Text shown below:
That's an opinion, not an argument. That being said, there are different guidelines that can be used to determine whether or not an action is bad. From what I understand, yours appears to be the well-being of humans. You see, the problem here is that this is not the only guideline that can be used to determine what is morally good and bad.

(20-10-2012 03:15 PM)CopperFish Wrote:  I think that if we could study their brains, we'd be able to find something amiss. Then there are people who would not endorse rape, but on intellectual grounds argue that right and wrong, well-being, positive and negative, etc. are all social constructs and therefore have no real meaning. But so too is health. Health to me doesn't seem to have any real meaning prior to or independent of the people who have defined it. The definition of health (and even more specific things like hypertension) is always changing and will keep changing. There might even be some crazy people who think our definition of illness is just another state or style of health. And of course there are people who don't share or goals of health (anti-vaccinationists) just as there are people who don't share our moral goals. But all of these things don't invalidate healthcare or mean we shouldn't try to continue improving it, or that anything goes when it comes to treating an illness. I see morality in the same way.
Physical health can easily be measured and determined using the knowledge we have gathered in the fields of biology and medicine. It's far from being subjective. Mental health, however, would be a different story.

(20-10-2012 03:15 PM)CopperFish Wrote:  There is going to be controversy in both realms, but that doesn't mean there are not truths to be found in medicine and morality as long as both relate to actual states of human well-being
Morality as tool to determine if an action is good or bad, based on it's impact on human well-being is your view of it.
End of Text shown.
Extracted entries below:
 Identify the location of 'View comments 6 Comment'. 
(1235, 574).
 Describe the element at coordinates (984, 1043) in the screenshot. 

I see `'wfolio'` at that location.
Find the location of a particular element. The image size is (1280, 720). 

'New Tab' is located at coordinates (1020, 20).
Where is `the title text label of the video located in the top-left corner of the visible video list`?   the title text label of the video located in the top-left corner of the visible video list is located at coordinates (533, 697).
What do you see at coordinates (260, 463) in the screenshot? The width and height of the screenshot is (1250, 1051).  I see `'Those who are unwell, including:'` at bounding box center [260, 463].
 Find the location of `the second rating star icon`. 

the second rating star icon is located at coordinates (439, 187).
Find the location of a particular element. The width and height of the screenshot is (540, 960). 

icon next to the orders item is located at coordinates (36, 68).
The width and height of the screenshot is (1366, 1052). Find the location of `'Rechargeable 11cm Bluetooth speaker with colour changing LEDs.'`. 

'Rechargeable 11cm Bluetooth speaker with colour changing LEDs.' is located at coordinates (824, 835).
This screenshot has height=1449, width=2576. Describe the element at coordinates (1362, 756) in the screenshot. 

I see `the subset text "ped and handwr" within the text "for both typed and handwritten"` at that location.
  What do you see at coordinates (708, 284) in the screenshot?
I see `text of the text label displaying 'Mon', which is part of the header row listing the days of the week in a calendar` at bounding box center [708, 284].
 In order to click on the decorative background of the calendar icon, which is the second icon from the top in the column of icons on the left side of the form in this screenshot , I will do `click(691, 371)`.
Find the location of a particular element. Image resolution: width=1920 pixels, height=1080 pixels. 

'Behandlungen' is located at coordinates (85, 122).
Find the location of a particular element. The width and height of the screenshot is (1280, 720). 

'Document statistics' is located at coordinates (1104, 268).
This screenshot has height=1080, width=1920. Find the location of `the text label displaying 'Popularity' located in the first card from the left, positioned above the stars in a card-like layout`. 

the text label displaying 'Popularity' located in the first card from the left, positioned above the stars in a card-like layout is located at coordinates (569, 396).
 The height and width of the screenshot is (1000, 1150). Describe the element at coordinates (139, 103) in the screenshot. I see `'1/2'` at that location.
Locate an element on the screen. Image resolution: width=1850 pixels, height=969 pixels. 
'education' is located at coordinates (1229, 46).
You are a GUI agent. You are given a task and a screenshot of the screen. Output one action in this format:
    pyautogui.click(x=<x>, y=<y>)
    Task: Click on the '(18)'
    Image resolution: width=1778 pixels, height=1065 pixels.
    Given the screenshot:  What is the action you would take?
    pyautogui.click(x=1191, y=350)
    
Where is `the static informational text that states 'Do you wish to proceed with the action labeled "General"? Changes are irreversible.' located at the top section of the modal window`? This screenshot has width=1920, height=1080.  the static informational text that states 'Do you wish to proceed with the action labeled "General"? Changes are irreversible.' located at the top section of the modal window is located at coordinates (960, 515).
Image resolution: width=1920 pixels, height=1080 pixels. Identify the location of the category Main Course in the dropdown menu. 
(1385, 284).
End of Extracted entries.
• What to do:
**1)** Restate the paragraph of the text on morality and health that begins "That's an opinion, not an argument" in fewer words, keeping its main facts.
**2)** Quote the text on morality and health between "Physical health can" and "a different story.", inclusive.

• Task responses:
**1)** The statement is an opinion rather than an argument. Several guidelines can be used to judge whether an action is bad. The other person's guideline appears to be human well-being, but the problem is that it is not the only guideline for deciding what is morally good and bad.

**2)**
Physical health can easily be measured and determined using the knowledge we have gathered in the fields of biology and medicine. It's far from being subjective. Mental health, however, would be a different story.